Task objective: Please reproduce the material word for word, beginning at the line that contains "Task: Expand the 组件素材 dropdown" and ending with the line that contains "Looking at the". Leave the pictures out of your copy.

Entries:
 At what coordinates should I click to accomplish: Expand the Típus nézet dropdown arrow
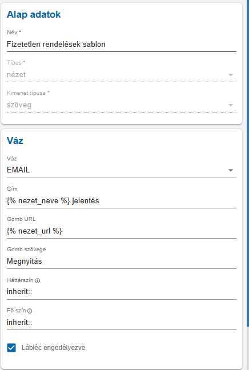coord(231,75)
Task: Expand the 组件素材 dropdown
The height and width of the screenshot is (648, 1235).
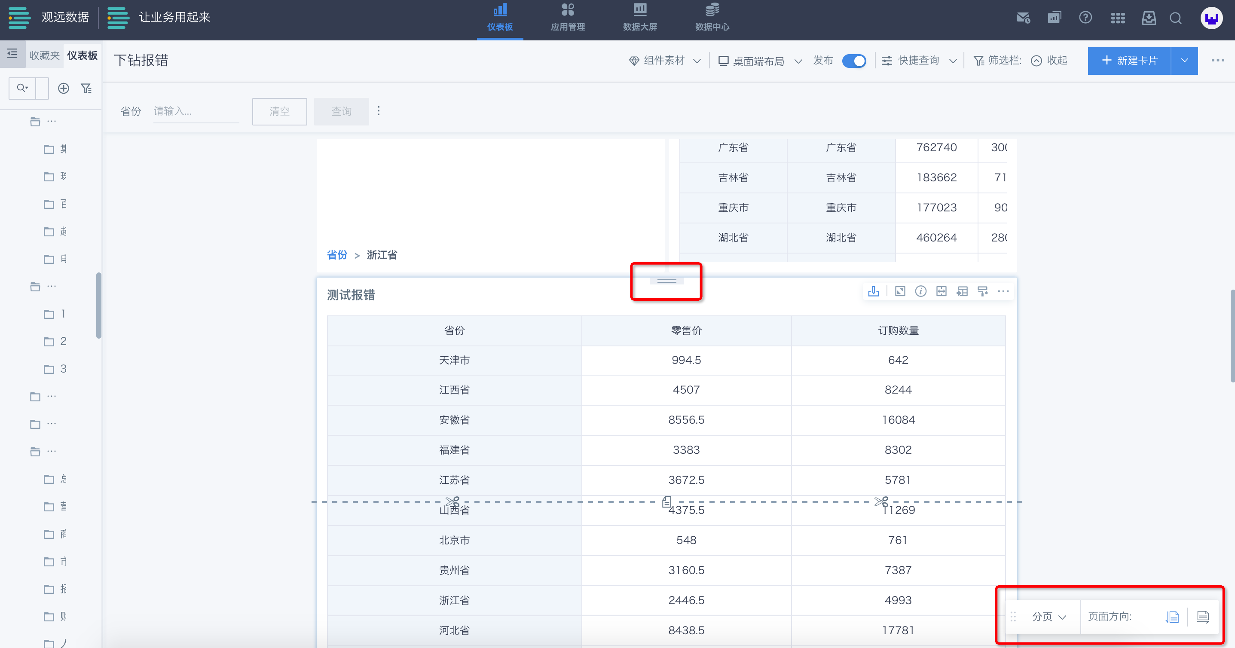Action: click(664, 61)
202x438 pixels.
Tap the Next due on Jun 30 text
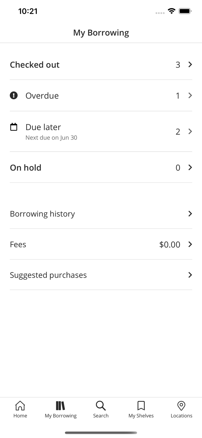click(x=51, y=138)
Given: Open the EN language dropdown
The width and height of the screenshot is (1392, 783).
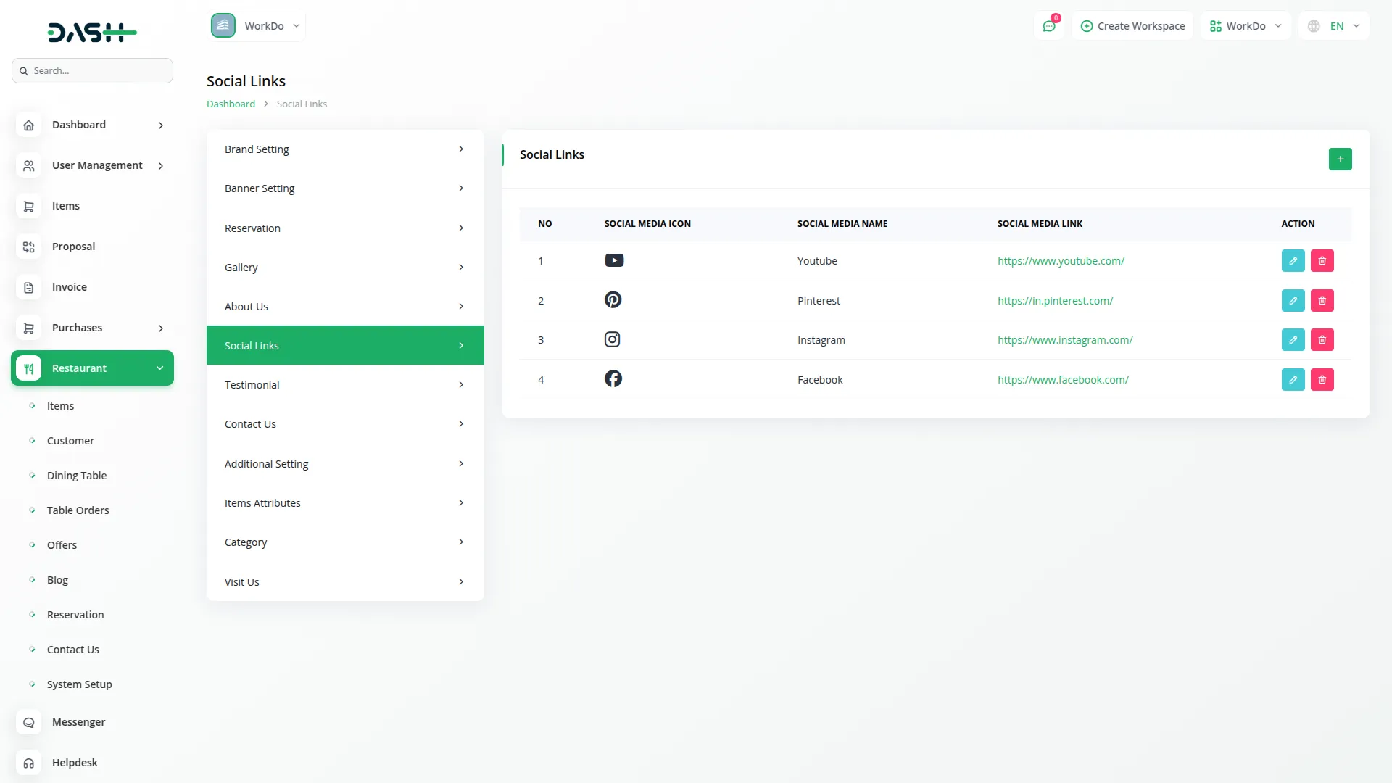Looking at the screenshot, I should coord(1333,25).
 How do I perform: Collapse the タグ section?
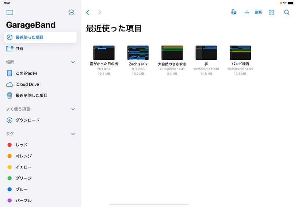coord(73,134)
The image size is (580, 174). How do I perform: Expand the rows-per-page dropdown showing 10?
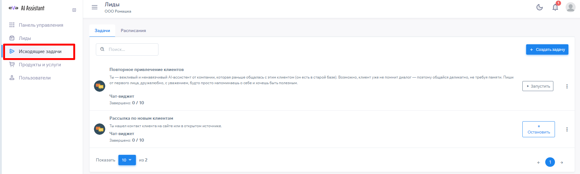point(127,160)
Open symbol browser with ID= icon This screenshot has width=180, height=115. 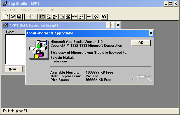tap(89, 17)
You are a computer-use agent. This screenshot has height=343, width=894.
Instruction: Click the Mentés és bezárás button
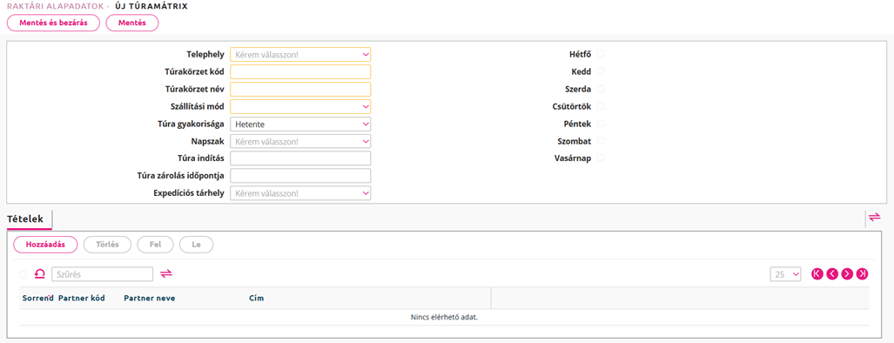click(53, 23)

Response to the exercise:
Task: Expand the 组件素材 dropdown
The height and width of the screenshot is (648, 1235).
Action: click(664, 61)
202x438 pixels.
Tap the Next due on Jun 30 text
click(x=51, y=138)
Given: Open the EN language dropdown
The width and height of the screenshot is (1392, 783).
Looking at the screenshot, I should coord(1333,25).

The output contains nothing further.